◆ EXERCISE DETAILS: Please output the lines of the records between the line holding "Viewport: 306px width, 185px" and the line holding "Action: click(112, 225)", inclusive, exactly as they appear.

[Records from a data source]
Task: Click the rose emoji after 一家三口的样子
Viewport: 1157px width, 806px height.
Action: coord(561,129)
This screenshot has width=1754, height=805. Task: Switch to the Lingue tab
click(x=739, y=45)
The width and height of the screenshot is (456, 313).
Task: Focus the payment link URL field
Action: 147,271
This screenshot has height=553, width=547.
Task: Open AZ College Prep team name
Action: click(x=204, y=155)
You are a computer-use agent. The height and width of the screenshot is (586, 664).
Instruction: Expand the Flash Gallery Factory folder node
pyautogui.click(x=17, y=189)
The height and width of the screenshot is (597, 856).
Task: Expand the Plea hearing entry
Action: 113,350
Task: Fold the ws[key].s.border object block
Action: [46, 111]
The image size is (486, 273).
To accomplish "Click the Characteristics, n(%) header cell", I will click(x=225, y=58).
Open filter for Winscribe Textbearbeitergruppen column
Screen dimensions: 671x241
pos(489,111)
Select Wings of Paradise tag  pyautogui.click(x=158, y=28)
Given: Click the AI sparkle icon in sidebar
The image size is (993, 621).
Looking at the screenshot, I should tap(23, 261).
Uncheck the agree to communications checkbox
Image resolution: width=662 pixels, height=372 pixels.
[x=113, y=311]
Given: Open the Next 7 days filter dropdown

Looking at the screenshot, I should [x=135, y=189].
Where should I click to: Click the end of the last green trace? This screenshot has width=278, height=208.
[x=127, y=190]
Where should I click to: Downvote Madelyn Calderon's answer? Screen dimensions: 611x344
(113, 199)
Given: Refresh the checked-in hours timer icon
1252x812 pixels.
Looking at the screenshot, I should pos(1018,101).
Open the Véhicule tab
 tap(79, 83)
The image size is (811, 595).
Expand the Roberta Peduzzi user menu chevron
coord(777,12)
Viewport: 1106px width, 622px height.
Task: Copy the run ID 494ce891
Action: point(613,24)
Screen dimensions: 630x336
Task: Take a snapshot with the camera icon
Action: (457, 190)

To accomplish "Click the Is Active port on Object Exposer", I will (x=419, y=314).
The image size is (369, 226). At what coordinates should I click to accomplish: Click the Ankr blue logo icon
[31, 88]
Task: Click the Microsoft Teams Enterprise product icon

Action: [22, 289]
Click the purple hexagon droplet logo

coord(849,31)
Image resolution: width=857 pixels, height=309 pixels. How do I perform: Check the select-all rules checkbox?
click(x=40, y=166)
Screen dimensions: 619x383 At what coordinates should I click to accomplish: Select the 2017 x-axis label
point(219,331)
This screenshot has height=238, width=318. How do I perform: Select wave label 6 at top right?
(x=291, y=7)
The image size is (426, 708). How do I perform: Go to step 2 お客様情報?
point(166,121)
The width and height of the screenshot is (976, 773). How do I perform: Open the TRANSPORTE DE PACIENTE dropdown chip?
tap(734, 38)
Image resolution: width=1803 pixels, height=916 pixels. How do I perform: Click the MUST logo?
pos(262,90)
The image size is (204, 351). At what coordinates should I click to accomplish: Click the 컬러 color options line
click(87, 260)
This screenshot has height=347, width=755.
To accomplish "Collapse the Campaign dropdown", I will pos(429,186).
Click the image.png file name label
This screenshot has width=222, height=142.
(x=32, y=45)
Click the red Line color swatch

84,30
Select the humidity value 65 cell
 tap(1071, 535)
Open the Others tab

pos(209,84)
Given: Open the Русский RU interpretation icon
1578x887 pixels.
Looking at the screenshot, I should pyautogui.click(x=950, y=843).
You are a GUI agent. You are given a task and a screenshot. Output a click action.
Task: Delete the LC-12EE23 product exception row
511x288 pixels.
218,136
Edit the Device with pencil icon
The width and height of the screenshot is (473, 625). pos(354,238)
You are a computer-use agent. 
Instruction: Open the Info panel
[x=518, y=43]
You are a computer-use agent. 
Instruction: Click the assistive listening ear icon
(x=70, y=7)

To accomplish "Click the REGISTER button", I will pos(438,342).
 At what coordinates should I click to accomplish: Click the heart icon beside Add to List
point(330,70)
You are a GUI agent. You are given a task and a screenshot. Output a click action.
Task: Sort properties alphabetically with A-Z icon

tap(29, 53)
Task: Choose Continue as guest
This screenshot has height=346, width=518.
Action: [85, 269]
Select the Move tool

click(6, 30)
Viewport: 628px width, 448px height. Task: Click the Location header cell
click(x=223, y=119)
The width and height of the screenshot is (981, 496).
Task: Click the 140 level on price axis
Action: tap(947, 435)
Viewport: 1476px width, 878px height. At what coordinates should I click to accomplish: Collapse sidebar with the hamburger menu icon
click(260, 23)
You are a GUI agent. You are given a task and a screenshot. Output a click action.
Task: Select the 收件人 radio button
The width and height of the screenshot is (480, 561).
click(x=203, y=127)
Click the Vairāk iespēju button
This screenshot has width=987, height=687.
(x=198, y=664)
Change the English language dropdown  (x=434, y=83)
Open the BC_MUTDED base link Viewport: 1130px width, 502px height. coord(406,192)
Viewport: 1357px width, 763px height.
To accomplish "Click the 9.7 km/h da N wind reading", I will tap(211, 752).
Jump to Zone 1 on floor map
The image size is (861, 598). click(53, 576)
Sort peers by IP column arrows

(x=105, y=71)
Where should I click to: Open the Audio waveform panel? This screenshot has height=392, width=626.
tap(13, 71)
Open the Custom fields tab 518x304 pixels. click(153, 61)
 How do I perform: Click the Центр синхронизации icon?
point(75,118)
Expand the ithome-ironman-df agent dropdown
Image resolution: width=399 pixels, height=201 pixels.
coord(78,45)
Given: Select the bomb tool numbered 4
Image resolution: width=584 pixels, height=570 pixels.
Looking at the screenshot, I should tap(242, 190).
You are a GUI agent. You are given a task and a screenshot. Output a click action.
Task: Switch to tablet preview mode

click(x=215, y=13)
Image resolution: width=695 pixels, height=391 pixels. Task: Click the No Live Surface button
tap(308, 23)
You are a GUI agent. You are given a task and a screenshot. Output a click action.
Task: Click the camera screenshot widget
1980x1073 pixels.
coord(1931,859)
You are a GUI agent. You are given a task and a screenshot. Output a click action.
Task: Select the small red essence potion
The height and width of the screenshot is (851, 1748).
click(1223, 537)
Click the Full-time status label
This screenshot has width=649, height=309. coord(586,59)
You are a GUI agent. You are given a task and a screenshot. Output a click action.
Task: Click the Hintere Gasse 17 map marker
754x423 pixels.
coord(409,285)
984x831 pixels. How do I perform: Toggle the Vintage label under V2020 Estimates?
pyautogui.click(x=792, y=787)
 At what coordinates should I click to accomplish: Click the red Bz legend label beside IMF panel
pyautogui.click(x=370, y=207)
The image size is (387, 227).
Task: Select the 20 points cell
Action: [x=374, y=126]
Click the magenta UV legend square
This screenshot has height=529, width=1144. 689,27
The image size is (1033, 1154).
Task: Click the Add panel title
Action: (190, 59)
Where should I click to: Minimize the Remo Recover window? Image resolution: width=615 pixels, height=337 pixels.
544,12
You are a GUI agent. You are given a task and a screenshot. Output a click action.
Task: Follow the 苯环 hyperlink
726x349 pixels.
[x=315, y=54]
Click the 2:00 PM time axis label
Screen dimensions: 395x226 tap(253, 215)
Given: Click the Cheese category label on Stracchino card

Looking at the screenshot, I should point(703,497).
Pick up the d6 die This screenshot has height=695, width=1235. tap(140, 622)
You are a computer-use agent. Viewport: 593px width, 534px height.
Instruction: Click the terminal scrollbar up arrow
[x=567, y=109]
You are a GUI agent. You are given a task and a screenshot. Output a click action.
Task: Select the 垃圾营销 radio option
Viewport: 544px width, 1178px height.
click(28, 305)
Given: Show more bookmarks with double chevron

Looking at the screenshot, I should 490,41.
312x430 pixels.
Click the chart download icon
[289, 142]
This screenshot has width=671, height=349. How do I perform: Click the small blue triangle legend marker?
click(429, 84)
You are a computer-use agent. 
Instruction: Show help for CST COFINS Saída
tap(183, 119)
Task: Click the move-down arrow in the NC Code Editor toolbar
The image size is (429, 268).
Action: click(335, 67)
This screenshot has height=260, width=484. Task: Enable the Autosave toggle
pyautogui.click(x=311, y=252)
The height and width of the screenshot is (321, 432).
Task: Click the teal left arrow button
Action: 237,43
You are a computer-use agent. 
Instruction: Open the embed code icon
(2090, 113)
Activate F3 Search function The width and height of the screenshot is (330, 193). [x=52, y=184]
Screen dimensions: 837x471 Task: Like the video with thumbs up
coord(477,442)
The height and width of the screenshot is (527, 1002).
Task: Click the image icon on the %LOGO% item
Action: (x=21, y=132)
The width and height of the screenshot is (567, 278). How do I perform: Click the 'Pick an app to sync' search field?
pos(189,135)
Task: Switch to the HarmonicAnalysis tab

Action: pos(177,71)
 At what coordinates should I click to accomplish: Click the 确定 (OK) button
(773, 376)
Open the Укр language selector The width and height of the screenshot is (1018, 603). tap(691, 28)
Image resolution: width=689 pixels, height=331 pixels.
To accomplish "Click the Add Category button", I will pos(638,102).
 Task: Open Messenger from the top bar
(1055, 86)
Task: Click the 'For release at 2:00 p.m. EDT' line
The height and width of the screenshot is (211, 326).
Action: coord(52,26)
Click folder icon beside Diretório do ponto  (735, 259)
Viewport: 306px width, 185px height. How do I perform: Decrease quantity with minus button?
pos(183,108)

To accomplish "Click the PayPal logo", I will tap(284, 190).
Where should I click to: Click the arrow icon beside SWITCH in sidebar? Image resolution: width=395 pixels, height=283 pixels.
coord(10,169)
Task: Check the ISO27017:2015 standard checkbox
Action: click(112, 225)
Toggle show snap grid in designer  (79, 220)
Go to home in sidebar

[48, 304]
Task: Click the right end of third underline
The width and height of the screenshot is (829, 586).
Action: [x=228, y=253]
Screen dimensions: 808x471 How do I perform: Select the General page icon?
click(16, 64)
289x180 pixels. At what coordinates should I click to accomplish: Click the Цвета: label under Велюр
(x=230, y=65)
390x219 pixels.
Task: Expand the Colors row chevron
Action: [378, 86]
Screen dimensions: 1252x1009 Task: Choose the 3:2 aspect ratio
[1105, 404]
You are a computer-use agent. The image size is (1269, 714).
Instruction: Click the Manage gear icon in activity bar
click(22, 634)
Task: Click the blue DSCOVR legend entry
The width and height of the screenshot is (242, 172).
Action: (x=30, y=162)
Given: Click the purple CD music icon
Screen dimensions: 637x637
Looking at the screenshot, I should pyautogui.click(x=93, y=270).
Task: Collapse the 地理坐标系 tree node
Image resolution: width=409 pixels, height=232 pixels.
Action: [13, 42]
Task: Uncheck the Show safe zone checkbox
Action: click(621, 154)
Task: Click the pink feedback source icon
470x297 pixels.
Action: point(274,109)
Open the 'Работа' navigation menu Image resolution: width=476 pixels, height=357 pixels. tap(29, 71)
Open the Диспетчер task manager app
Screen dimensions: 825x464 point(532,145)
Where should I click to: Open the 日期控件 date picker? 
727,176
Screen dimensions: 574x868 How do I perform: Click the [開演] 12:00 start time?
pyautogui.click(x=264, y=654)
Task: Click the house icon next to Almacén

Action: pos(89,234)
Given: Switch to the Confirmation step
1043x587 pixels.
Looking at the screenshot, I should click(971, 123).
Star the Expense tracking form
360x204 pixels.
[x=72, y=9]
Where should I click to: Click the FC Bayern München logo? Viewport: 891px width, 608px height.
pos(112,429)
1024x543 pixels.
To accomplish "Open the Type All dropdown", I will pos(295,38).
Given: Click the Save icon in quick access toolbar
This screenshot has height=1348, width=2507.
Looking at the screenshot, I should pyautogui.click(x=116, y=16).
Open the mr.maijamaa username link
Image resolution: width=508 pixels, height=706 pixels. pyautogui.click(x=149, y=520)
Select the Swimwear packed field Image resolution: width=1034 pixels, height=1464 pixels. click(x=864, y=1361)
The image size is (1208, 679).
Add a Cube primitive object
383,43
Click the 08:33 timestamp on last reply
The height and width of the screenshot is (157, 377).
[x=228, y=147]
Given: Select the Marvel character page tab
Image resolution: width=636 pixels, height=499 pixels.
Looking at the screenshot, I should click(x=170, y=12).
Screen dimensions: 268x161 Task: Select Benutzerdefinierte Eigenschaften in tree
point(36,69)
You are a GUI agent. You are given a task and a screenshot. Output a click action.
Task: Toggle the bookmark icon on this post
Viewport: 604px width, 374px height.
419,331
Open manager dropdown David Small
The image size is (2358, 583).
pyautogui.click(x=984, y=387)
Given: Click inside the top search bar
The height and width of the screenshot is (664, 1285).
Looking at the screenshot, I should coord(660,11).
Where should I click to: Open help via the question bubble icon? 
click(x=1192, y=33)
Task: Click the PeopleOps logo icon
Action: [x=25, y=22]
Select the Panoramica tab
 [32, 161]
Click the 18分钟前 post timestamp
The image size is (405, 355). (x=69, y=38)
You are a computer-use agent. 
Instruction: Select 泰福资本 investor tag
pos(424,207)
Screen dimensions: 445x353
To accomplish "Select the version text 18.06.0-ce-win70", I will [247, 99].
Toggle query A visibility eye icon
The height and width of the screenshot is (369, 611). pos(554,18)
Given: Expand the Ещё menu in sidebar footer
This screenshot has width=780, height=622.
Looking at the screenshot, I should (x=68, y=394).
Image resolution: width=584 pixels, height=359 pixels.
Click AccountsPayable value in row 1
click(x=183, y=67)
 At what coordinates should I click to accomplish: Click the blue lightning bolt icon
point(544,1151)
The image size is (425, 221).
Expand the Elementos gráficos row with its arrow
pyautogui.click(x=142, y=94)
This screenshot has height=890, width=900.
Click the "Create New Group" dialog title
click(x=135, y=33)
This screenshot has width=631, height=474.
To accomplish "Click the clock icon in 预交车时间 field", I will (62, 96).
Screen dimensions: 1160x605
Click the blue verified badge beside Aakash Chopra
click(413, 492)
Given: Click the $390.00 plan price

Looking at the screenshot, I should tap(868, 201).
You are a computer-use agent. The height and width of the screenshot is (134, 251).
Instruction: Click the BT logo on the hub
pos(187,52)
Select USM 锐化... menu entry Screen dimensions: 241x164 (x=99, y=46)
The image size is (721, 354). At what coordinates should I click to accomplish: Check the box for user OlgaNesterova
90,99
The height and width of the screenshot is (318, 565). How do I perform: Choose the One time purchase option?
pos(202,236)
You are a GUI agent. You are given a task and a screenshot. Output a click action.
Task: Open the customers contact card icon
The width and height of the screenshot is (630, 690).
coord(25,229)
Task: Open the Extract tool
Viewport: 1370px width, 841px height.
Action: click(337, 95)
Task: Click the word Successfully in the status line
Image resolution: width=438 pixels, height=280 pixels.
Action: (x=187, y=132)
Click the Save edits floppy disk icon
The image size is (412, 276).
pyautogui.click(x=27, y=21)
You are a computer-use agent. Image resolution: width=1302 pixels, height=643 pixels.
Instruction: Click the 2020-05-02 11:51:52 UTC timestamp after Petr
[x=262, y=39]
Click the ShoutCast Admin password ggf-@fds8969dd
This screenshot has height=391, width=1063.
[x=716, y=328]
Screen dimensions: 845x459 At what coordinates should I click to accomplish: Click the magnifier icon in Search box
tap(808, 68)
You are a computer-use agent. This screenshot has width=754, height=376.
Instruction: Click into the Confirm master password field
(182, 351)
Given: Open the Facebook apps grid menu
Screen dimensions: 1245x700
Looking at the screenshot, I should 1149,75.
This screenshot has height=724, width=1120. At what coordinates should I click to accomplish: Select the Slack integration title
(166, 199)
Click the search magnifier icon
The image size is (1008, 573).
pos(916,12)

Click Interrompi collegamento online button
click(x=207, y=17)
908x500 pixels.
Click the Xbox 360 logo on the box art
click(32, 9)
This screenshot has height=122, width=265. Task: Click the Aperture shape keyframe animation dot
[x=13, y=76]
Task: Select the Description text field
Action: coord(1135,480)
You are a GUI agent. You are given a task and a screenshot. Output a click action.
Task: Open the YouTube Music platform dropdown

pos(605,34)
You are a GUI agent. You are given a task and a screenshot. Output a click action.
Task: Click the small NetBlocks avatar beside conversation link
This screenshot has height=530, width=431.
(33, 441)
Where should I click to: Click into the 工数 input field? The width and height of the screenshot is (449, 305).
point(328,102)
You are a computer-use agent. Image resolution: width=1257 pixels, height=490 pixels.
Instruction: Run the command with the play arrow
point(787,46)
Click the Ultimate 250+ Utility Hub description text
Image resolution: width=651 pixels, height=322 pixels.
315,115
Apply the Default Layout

◆ SOLUTION TO THIS EXERCISE:
Viewport: 306px width, 185px height. How do I perform: Decrease quantity with minus button?
pos(183,108)

To accomplish "Click the PayPal logo", I will tap(284, 190).
Where should I click to: Click the arrow icon beside SWITCH in sidebar? Image resolution: width=395 pixels, height=283 pixels.
coord(10,169)
Task: Check the ISO27017:2015 standard checkbox
Action: click(112, 225)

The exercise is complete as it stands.